## WHAT THE TASK ASKS
Would you set down every entry again, exactly as written?
══ EXTRACTED MATERIAL ══
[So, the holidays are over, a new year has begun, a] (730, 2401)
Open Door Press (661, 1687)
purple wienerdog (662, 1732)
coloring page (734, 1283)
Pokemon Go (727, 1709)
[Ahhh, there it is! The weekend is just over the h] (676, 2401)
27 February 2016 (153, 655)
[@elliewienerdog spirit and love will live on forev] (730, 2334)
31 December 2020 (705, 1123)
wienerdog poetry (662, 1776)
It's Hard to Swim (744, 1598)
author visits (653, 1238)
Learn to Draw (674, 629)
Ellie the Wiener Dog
═══
## ANSWER BOX
[So, the holidays are over, a new year has begun, a] (730, 2401)
Open Door Press (661, 1687)
purple wienerdog (662, 1732)
coloring page (734, 1283)
Pokemon Go (727, 1709)
[Ahhh, there it is! The weekend is just over the h] (676, 2401)
27 February 2016 (153, 655)
[@elliewienerdog spirit and love will live on forev] (730, 2334)
31 December 2020 (705, 1123)
wienerdog poetry (662, 1776)
It's Hard to Swim (744, 1598)
author visits (653, 1238)
Learn to Draw (674, 629)
Ellie the Wiener Dog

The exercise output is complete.